-- BEGIN Document text --

Several counties followed Ghana including Guinea (1958), Benin, Burkina Faso, Chad, Mali, Nigeria, Senegal and Togo (1960), Sierra Leone (1961), Tanzania (1961), Burundi, Rwanda and Uganda (1962), and Kenya (1963).
The departure of the Europeans signaled the arrival of a more sinister form of colonialism–a thorn by a different name–Western imperialism or neo-colonialism.
There were numerous ugly incidents which took place that shook the hopes and aspirations of the masses. Two such incidents were the internal unrest in the Congo that resulted in the murder of Patrice Lumumba in 1961 and the eventual ascension of Sese Mobutu to the presidency; and the conviction and life sentence of Nelson Mandela and his comrades in apartheid South Africa in 1964. Both incidents were made possible with the assistance of the United States.
In 1963, the independent countries and freedom fighters from others struggling for independence met in Addis Ababa, Ethiopia, and formed the Organization of African Unity (OAU).
The road to independence was often rough and bumpy. Many leaders were imprisoned, killed and/or exiled prior to leading their countries including Nkrumah, Kenyatta, Lumumba, Haile Selassie, Joseph Kasavubu, Nasser, Ben Bella, Kenneth Kaunda, Tom Mboya, Robert Mugabe, Moise Tshombe and Mandela.
Much of what has been demonstrated through the sometime orderly transfer of power was learned mostly from Western institutions. However, the way that some African leaders preside over their countries was/is a direct reflection of the teachings/learning from the Europe and the West. They sometimes became slave-masters by proxy.

-- END Document text --

Work to do:
From the passage on African independence, list every country given the year 1960.

-- BEGIN Material shown --

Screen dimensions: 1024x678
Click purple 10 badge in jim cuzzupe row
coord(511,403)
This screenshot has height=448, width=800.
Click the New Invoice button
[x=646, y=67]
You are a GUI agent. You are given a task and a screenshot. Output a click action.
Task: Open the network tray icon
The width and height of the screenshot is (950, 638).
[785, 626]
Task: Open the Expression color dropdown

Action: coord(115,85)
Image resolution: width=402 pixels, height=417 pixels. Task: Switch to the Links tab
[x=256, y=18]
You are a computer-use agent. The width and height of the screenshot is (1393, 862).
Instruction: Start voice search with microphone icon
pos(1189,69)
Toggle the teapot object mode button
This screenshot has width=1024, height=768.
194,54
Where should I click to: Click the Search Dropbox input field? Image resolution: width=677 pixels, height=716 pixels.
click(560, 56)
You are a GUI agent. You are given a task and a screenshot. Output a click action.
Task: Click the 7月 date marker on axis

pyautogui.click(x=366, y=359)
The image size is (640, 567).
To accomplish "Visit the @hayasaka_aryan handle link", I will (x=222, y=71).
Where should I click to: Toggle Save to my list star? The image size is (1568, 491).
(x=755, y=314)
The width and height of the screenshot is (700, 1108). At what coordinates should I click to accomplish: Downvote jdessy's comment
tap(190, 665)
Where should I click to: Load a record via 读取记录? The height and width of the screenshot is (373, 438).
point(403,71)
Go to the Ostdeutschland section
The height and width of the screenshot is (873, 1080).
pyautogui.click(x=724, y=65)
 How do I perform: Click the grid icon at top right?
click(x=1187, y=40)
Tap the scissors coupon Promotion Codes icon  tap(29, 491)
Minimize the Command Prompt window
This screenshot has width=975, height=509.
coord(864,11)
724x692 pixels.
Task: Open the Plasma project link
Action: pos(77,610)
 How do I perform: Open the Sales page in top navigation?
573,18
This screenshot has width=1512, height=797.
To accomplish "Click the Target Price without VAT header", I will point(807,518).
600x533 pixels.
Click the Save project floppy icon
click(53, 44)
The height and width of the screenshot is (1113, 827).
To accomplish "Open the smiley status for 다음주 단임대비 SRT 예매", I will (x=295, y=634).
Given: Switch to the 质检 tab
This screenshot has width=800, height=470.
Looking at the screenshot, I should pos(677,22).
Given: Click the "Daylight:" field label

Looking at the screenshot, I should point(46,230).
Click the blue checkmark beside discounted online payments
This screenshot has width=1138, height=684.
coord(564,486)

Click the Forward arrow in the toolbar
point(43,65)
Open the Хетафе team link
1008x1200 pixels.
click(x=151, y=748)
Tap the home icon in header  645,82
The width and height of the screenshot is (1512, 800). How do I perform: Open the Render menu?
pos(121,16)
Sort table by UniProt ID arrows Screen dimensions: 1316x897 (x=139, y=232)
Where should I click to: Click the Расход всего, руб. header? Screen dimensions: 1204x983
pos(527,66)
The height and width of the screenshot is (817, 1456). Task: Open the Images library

-- END Material shown --

Full solution:
Benin, Burkina Faso, Chad, Mali, Nigeria, Senegal, Togo